HNSW vector index

Approximate nearest-neighbor search via hierarchical navigable small-world graphs.

Setup

The benchmark inserts 10,000 vectors of dimension 128 and queries the 10 nearest neighbors using L2 distance. Compared against PostgreSQL with pgvector on the same machine.

CREATE TABLE embeddings (
    id    INT PRIMARY KEY,
    name  TEXT,
    vec   VECTOR(128)
);

CREATE INDEX ON embeddings USING hnsw (vec vector_l2_ops);

-- Insert 10K vectors, then:
SELECT id, name
FROM embeddings
ORDER BY vec <-> '[0.1, 0.2, ...]'
LIMIT 10;

Problem

Without an index, finding the K nearest neighbors requires computing the distance from the query vector to every row in the table. For 10,000 rows of dimension 128, that is 1.28M floating-point operations per query. Acceptable for small tables, but it scales linearly with row count—at 1M rows, each query would need 128M operations.

Cause

The VECTOR(n) column type was added with basic storage, insert, scan, filter, and sort support, but no index structure. The ORDER BY vec <-> query LIMIT K pattern was executed as a full scan followed by a Top-N sort. This is correct but slow for large tables.

Fix

Implemented HNSW (Hierarchical Navigable Small World) in hnsw.c (608 lines) and hnsw.h (63 lines). The index is created via CREATE INDEX ... USING hnsw with support for three distance metrics.

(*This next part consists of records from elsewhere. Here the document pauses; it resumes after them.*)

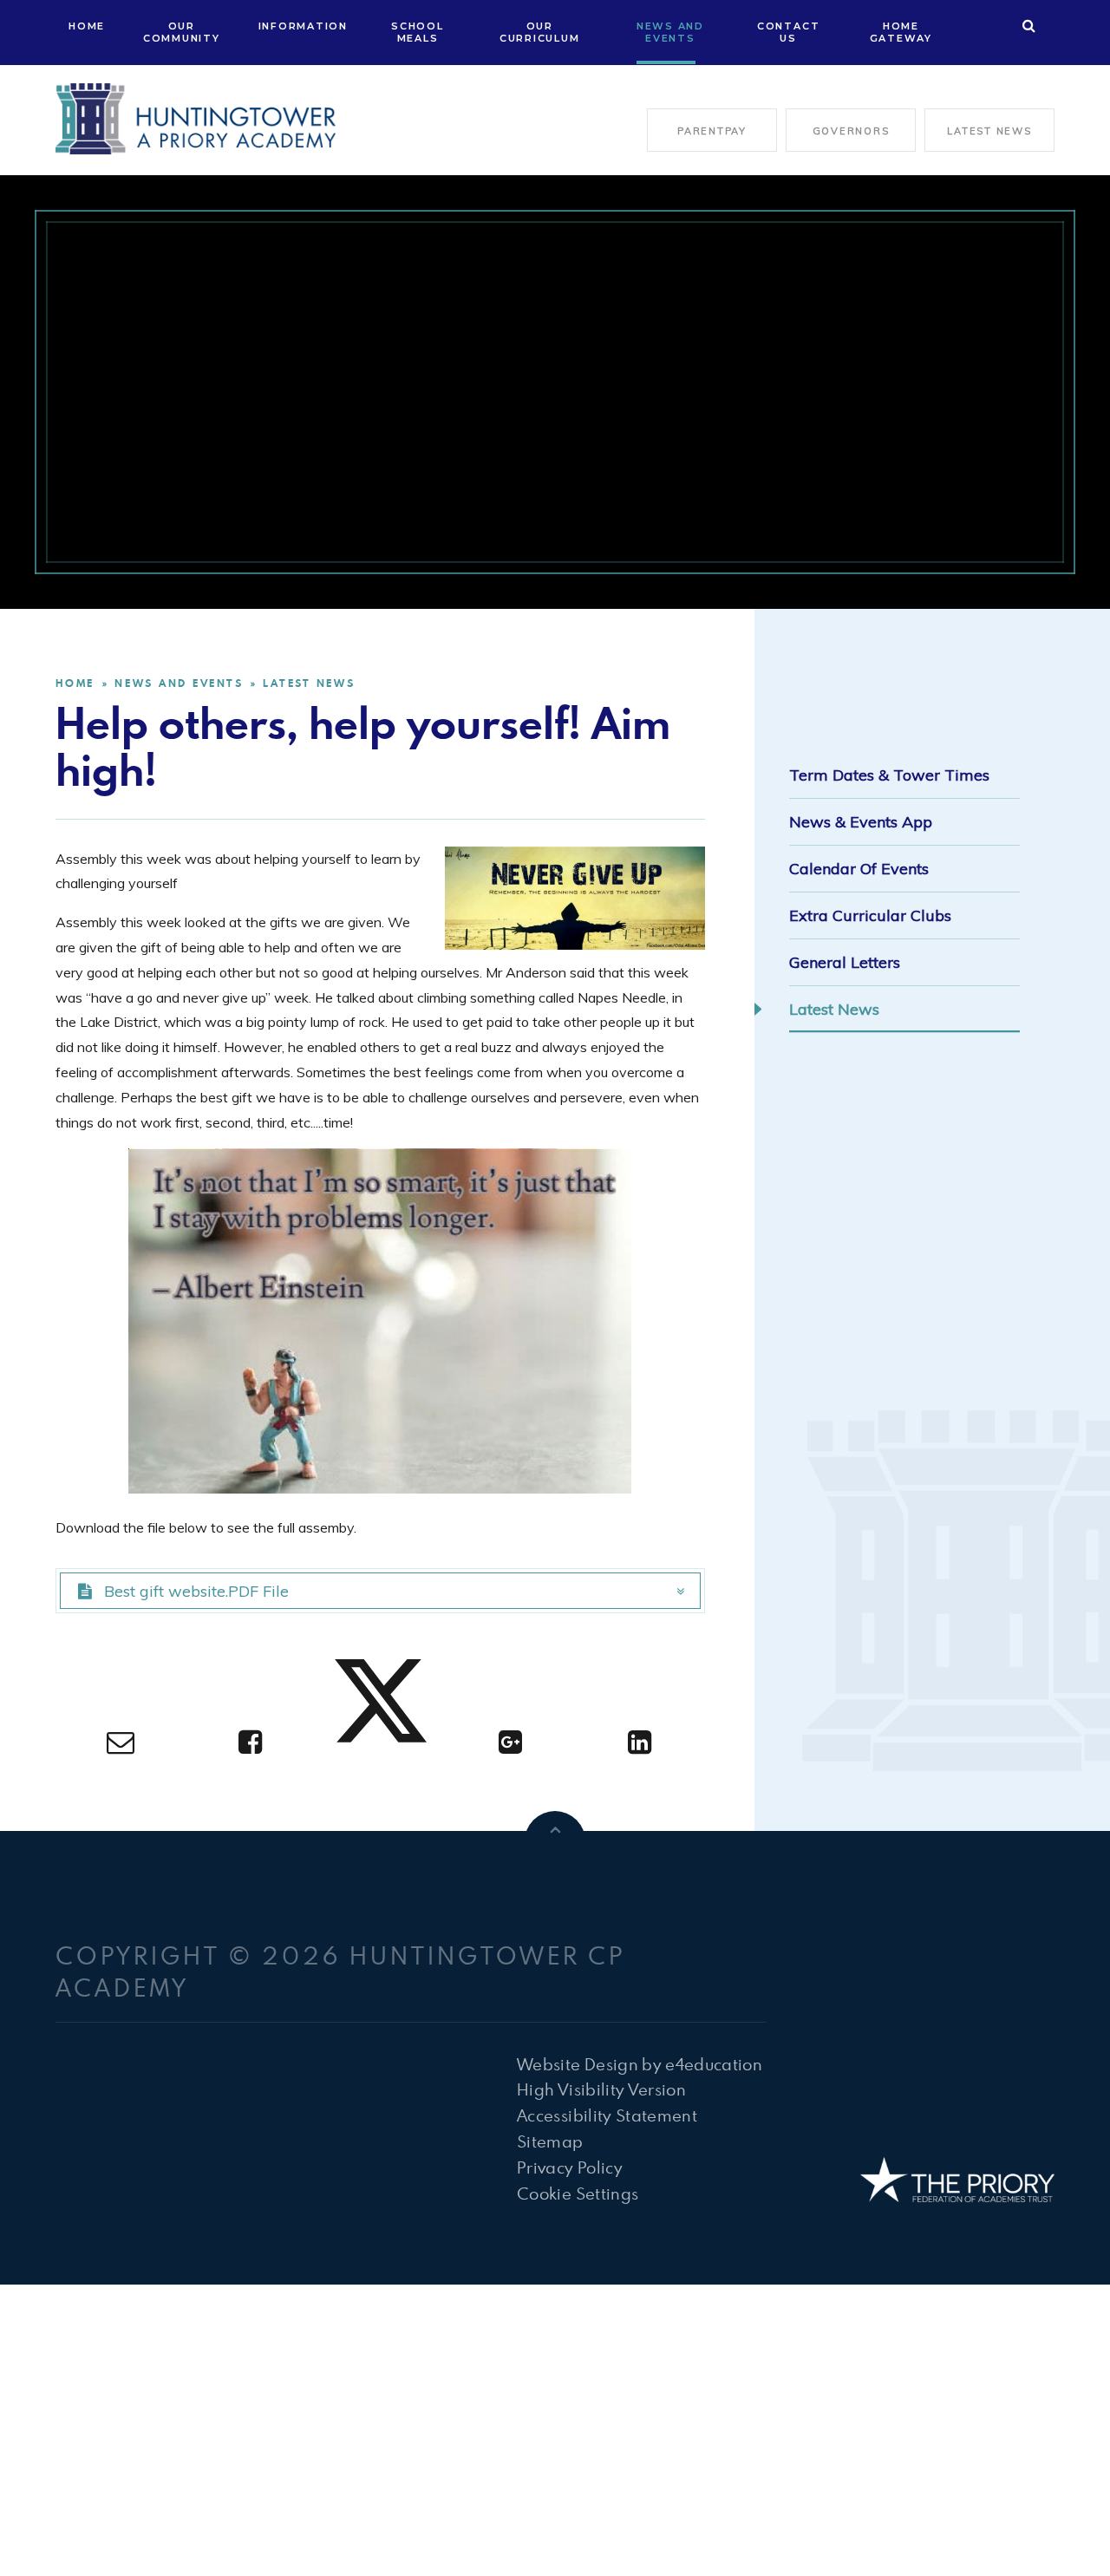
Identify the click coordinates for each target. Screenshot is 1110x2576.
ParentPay (712, 131)
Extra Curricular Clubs (870, 915)
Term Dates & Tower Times (889, 775)
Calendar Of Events (859, 869)
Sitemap (550, 2141)
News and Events (178, 683)
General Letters (844, 962)
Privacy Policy (570, 2167)
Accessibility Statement (607, 2115)
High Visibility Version (601, 2089)
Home (75, 683)
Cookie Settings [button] (577, 2193)
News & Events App (860, 822)
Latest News (989, 131)
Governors (851, 131)
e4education (713, 2064)
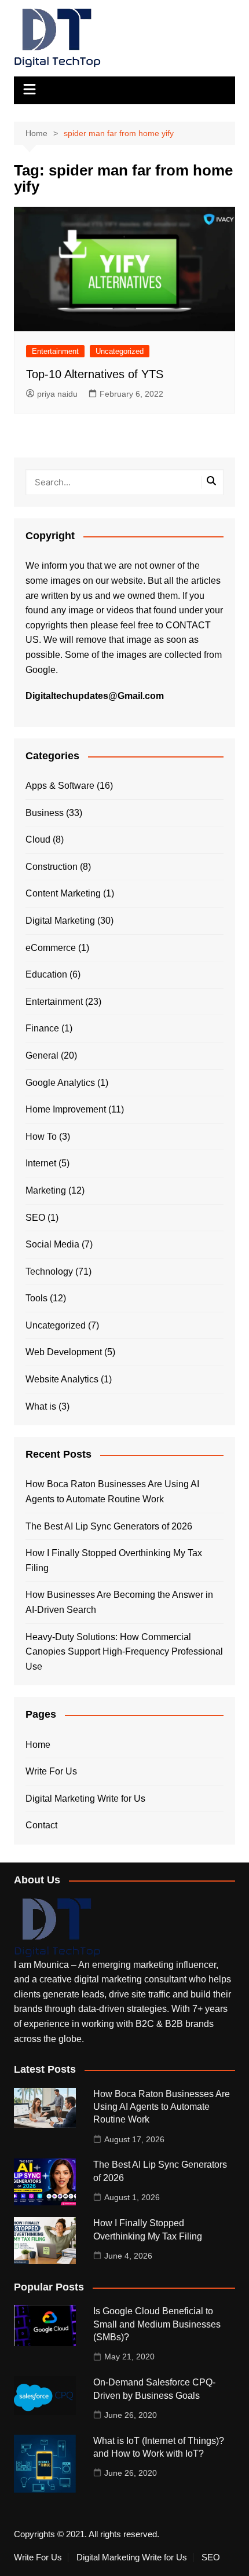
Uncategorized (120, 351)
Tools (36, 1298)
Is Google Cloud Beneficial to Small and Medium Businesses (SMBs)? (157, 2324)
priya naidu (57, 393)
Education (46, 974)
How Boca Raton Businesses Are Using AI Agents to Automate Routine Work (112, 1491)
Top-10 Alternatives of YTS (94, 374)
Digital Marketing (60, 920)
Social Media (52, 1244)
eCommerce (50, 948)
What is (40, 1406)
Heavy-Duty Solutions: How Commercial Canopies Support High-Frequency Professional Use (124, 1651)
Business (44, 813)
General (41, 1055)
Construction (51, 867)
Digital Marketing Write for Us (85, 1798)
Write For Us (51, 1771)
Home (37, 1745)
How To (41, 1136)
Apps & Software (59, 786)
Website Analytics (61, 1379)
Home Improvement (65, 1109)
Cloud (37, 839)
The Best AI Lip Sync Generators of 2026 (108, 1526)
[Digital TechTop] (57, 1927)
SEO (35, 1218)
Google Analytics (60, 1083)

The planner detects ORDER BY vec <-> query LIMIT K and, when an HNSW index exists on the vector column, rewrites the scan to use hnsw_search instead of a full table scan + sort.

Result

KNN queries on indexed tables return in sub-millisecond time regardless of table size (up to the tested 10K rows). The index parameters (M=16, ef_construction=200) provide a good recall/speed tradeoff for typical embedding workloads.

Distance metricSyntax
L2 (Euclidean)vector_l2_ops
Cosinevector_cosine_ops
Inner productvector_ip_ops

The implementation is 608 lines of C with no external dependencies. All vector benchmarks pass with the HNSW index enabled, and the brute-force fallback remains available for tables without an index.